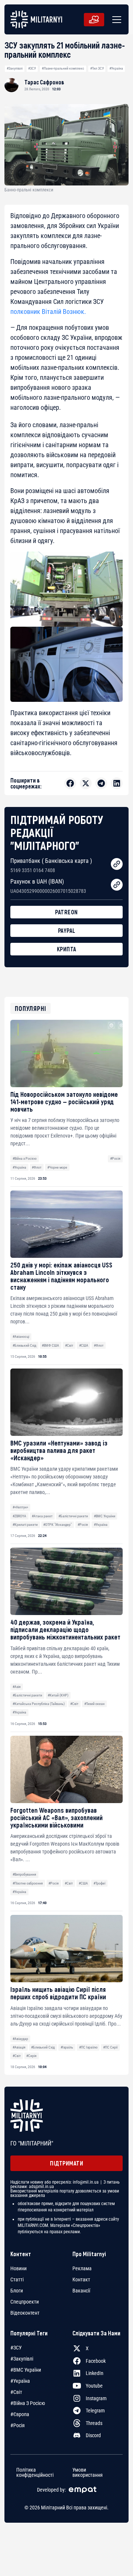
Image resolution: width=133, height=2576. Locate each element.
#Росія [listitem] (17, 2425)
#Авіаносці (21, 1336)
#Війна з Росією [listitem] (27, 2403)
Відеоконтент (25, 2313)
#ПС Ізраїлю (88, 2047)
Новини (18, 2268)
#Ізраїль (67, 2047)
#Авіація (19, 2047)
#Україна (116, 68)
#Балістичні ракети (73, 1516)
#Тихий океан (94, 1704)
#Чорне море (57, 1167)
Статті (17, 2279)
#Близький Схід (24, 1345)
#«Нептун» (20, 1507)
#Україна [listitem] (20, 2381)
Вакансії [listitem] (81, 2291)
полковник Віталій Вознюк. (48, 311)
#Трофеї (99, 1883)
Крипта (66, 948)
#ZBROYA (19, 1516)
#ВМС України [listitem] (25, 2370)
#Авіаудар (20, 2039)
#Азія (17, 1687)
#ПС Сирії (110, 2047)
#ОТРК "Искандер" (57, 1525)
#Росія (115, 1158)
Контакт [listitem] (81, 2279)
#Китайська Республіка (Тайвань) (39, 1704)
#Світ (69, 1345)
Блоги (16, 2291)
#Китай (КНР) (58, 1695)
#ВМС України (104, 1516)
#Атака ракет (42, 1516)
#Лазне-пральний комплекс (63, 68)
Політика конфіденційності (35, 2472)
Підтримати (66, 2163)
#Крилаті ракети (25, 1525)
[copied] (117, 864)
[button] (115, 20)
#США (83, 1345)
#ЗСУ (32, 68)
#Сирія (31, 2056)
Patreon (66, 911)
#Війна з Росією (25, 1158)
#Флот (36, 1167)
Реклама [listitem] (82, 2268)
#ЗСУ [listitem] (16, 2348)
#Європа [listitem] (19, 2414)
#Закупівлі (15, 68)
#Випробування (24, 1874)
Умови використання (87, 2472)
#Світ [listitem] (16, 2392)
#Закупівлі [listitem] (21, 2359)
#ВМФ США (50, 1345)
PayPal (66, 930)
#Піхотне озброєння (28, 1883)
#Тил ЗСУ (97, 68)
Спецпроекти (24, 2302)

WHAT YOU HAVE TO DO
A verbatim transcription is needed of the lines above, starting at the line with "Новини (18, 2268)" and ending at the line with "Вакансії [listitem] (81, 2291)", both included, and of nothing else.

ANSWER
Новини (18, 2268)
#Ізраїль (67, 2047)
#Авіація (19, 2047)
#Україна (116, 68)
#Балістичні ракети (73, 1516)
#Тихий океан (94, 1704)
#Чорне море (57, 1167)
Статті (17, 2279)
#Близький Схід (24, 1345)
#«Нептун» (20, 1507)
#Україна [listitem] (20, 2381)
Вакансії [listitem] (81, 2291)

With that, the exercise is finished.